第8章 8-8 もう1人の黒い仮面の魔人の正体
急に戦うことを辞めて考え込んでいる目の前の魔物をどうするべきか、ツムギは思案していた。
ヴィルヘルムは黒い仮面の魔人と交戦し、ルティとフランも別の魔物と交戦している。
自分がどちらかの加勢に行けば事態は好転するだろう。しかし目の前の魔女の側近を名乗る魔物が突然攻撃を再開しないとも限らない、結局のところツムギは目の前の魔物を倒さなくては動きようがなかった。
(突然攻撃を辞めてこちらの動きをみている、何か罠でも張っているのか?)
先ほどまで自分を殺そうとしていた魔物が急に動きを止めたことに、ツムギは疑心暗鬼となり動けずにいた。
(さて、困ったわね。先ほどの闇魔法が目の前の勇者候補の仕業なら、目の前の勇者候補
は魔女側の人間と言うことよね)
魔女の側近は心の中で自問自答をした。
(目の前の勇者候補が魔女様のスパイであるとしたら戦うことは避けたいのよね)
ディルビルは考えた。勇者候補が魔女側に寝返った例は極僅かであるが過去にあった、ならば今回もそうなのではないかと。
しかし側近である自分に知らされていないことが腑に落ちなかった。
そして何よりもディルビルが疑問に思っていることがあった。
(可笑しいわね、さっき感じたハズの魔女様の加護が消えてる)
ツムギに対して先ほど感じた魔女の加護の力が消えていることにディルビルは頭を抱えた。
魔女の加護の力も女神の加護と同様に、【本来であれば】出し入れ出来る物ではない。
先代勇者は魔女の加護を常に付与されているし、勇者候補たちは女神の加護が常に付与されている状態なのだ。一時だけ都合よく使える力ではない。
ならば先ほどの勇者候補の力は何だというのであろうか? ディルビルは自分の理解を越えた現象に動けずにいた。
ツムギと魔物が両者動けずにいる中で別の戦いの天秤が傾いた。
ヴィルヘルムが黒い仮面の魔人との戦いで優勢になっていた、そしてヴィルヘルムの攻撃が黒い仮面の魔人の仮面を弾き飛ばした。
仮面が取れると黒い仮面の魔人は動きを止めた。
それを見たツムギの目の前の魔物、ディルビルは黒い仮面の魔人のもとにと駆け寄った。
「やっぱりメンテナンスが不十分のようね、仮面が外れたくらいで動かなくなるなんてね」
ディルビルはそう言うと地面に落ちた黒い仮面を拾い上げた。
「ウソっ、その人ってもしかして、…トール様?」
仮面の下の素顔を見たルティが呟いた。
「アラ、この男のこと知ってるんだアンタ?
まあ女神側では多少は知られてるみたいだからね」
魔物のディルビルがそう言ったが、異世界のことについて疎いツムギと、そしてフランとヴィルヘルムも知らない様子だ。
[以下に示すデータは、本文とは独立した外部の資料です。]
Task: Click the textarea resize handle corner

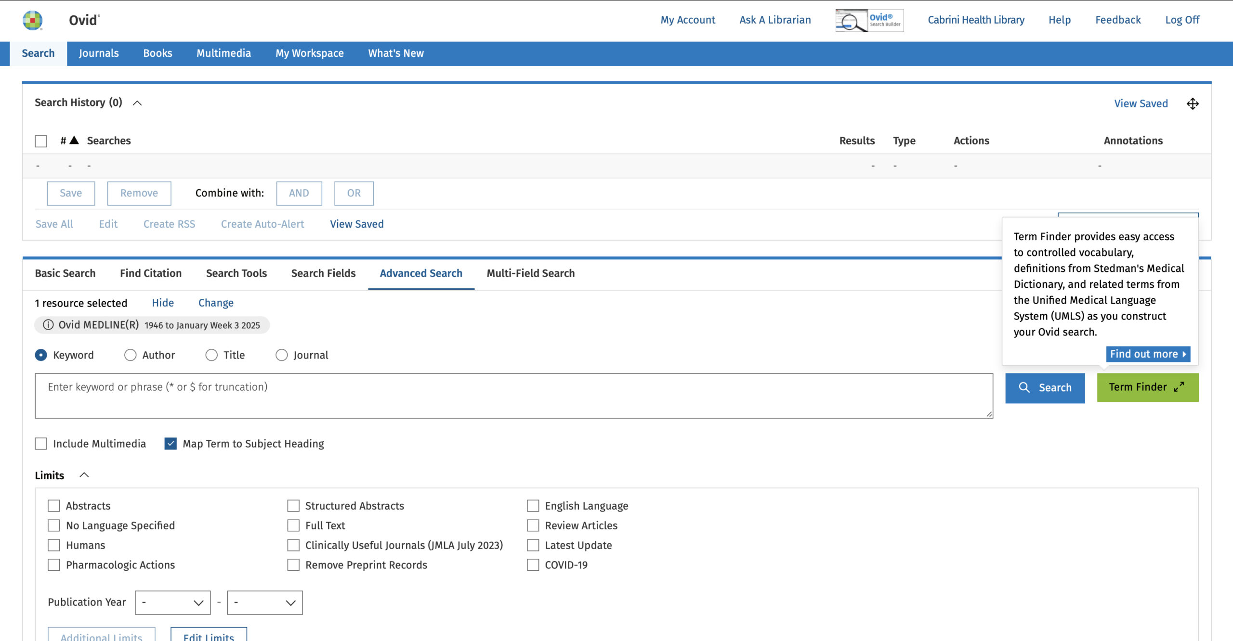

ツムギはルティに尋ねたが、ルティは黒い仮面の魔人の正体に呆然としている。
まるで死人にでもあったかのように。
「トール様は先代勇者のユウト様の仲間の1人よ、そしてクルミ様の弟。
でも、前回の魔女との戦いで死んだはずじゃ?」
ルティは信じられないという表情でツムギに伝えた。
ツムギがかつての先代勇者の仲間のトールを見た印象は、少し生意気そうであるが整った顔立ち、背格好は先代勇者と近い感じである。
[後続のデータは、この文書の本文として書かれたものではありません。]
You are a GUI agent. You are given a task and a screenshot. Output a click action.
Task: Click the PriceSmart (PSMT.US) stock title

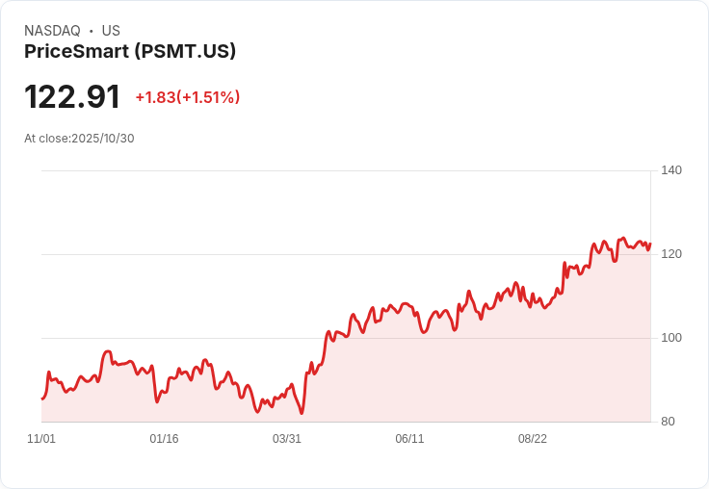tap(130, 52)
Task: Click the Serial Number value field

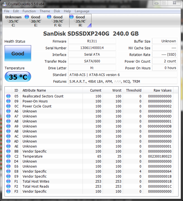Action: tap(92, 48)
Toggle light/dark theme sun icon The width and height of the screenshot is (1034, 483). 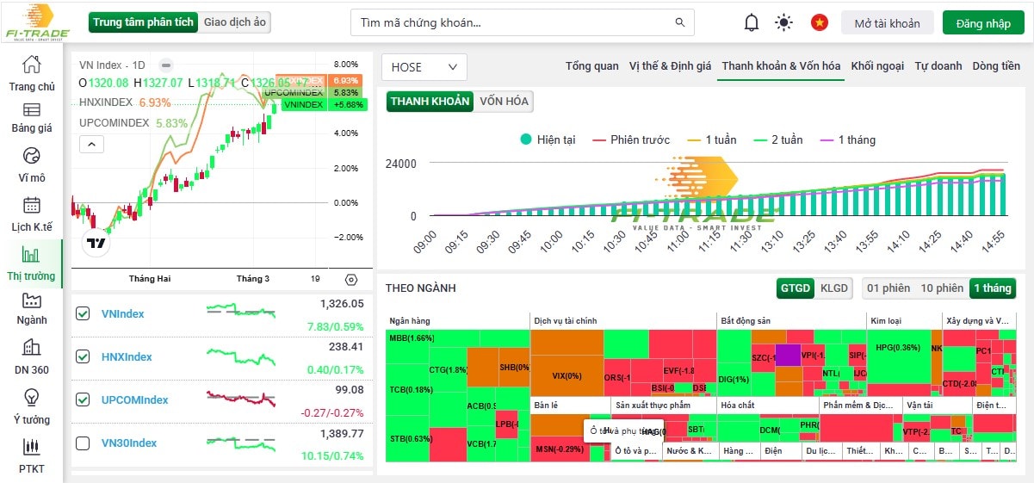[x=783, y=23]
しかし仮面の下のその表情はどこか生気が無く、まるで感情の無い人形のようにツムギは感じた。
「まだ仕上げに時間が必要ね。というわけで今日のところはここで引かせてもらうわ」
ディルビルが黒い仮面を付けたトールを連れて立ち去ろうする、それをヴィルヘルムが立ちふさがろうとするが村に散らばっていた魔物たちが壁となって、ディルビルと黒い仮面の魔人が退却するのを助けた。
「逃げられちゃったか」
結局ツムギたちはディルビルとトールを取り逃がした。ヴィルヘルムが仕方ないかと言った口調でぼやいた。
魔女の側近であるディルビルは逃走中に今回戦った勇者候補のことを考えていた。勇者候補から感じた魔女様の加護の力について。
(私が知ってる限り現在魔女様の加護を付与されているのは2人だけのはずよね)
ディルビルは現在闇の魔法を使える人間を思い返す、自分が知る限りは先代勇者と、自分の横に居る黒い仮面を付けたトールだけである。
そしてあの場に居て闇の魔法を使えたのはトールだけである。トールはまだ不完全で魔女様の調整が必要だ、ならばあの時に感じた魔女様の加護は、闇の魔法はトールの誤爆ではなかったのか?
そう考えれば辻褄が合うとディルビルは納得し、魔女の下へと帰路した。